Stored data
|---|

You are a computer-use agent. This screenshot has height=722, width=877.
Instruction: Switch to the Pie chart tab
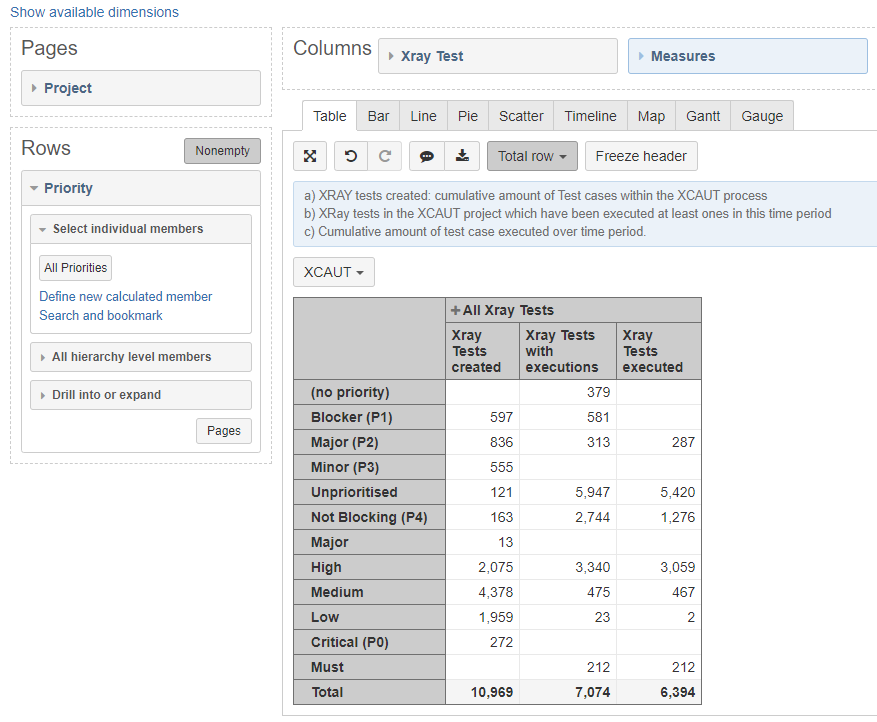point(468,116)
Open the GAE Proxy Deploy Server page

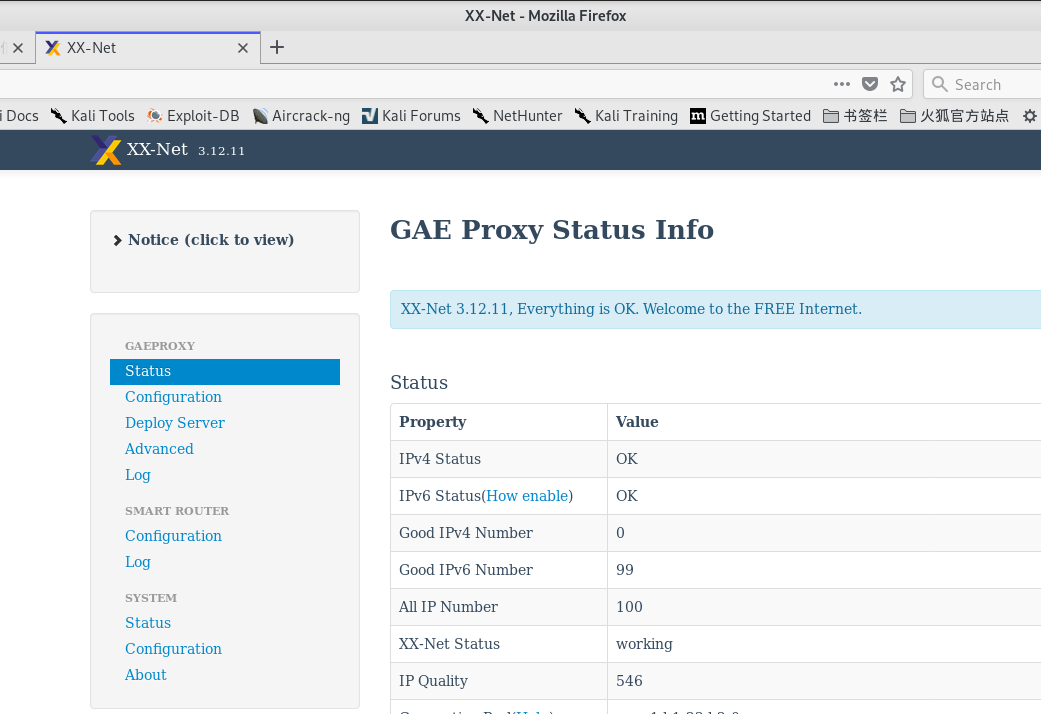[x=175, y=422]
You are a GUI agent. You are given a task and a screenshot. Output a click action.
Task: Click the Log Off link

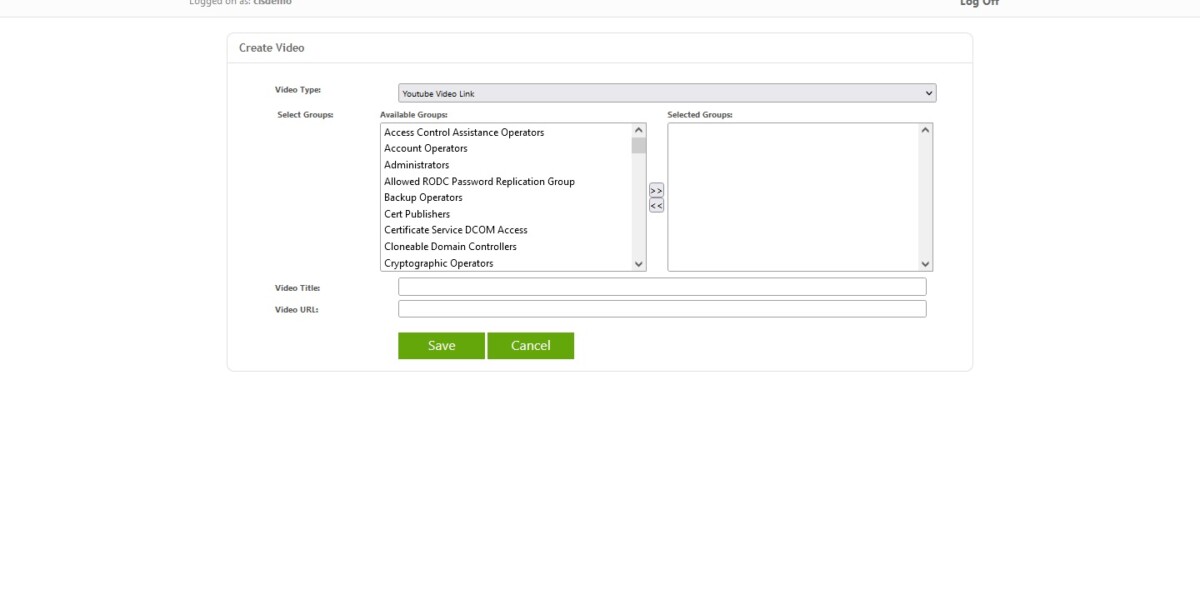click(x=978, y=4)
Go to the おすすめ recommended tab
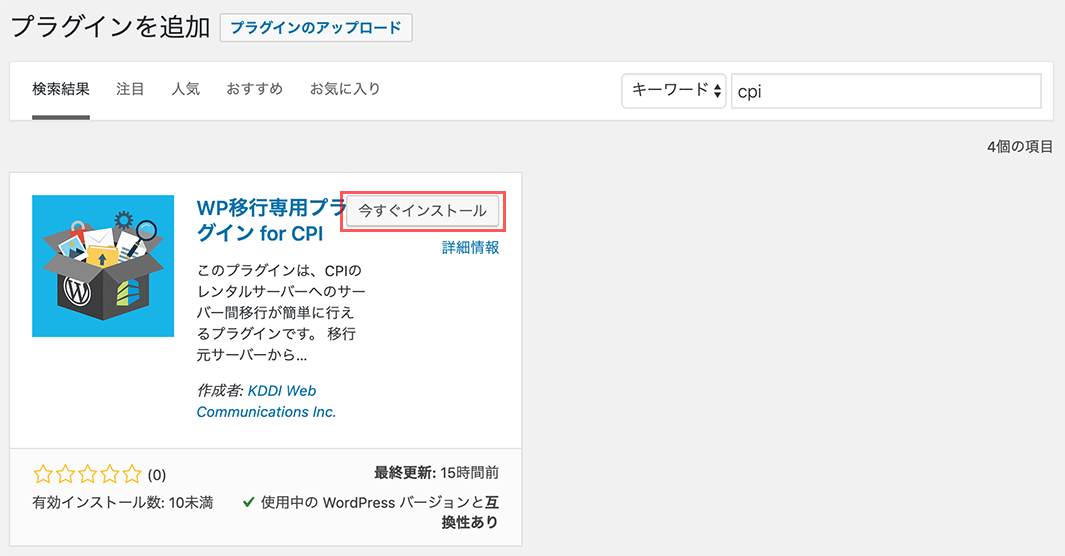1065x556 pixels. [254, 89]
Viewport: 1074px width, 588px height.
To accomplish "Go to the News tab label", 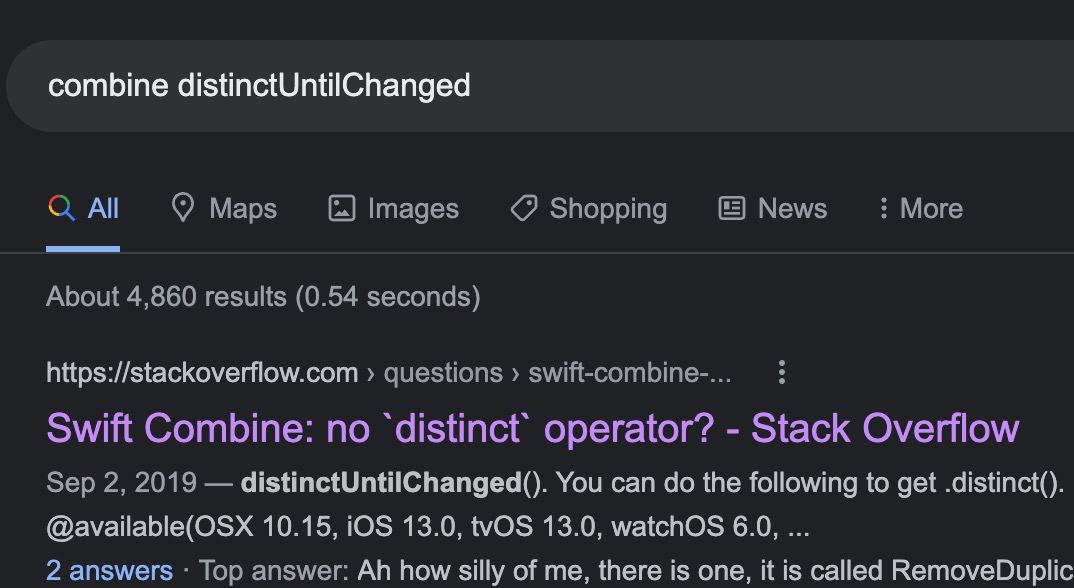I will 792,208.
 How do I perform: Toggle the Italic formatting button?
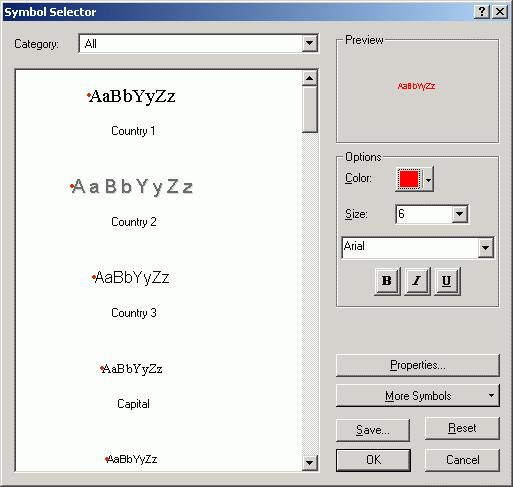click(x=417, y=281)
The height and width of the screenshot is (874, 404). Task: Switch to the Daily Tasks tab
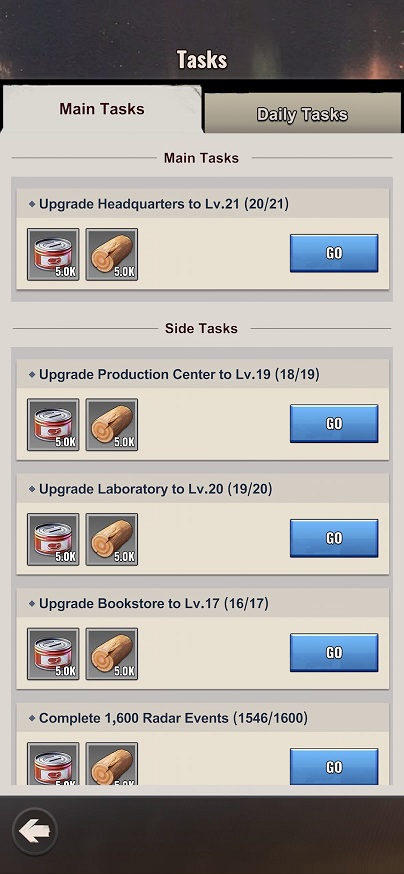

|---|

Task brief
Retype the entries above exactly. Stop after the line containing "You are a GUI", and omit the pictures.

Solution below
You are a computer-use agent. This screenshot has height=722, width=877.
Instruction: Switch to the Pie chart tab
point(468,116)
Open the GAE Proxy Deploy Server page

[x=175, y=422]
You are a GUI agent. You are given a task and a screenshot. Output a click action.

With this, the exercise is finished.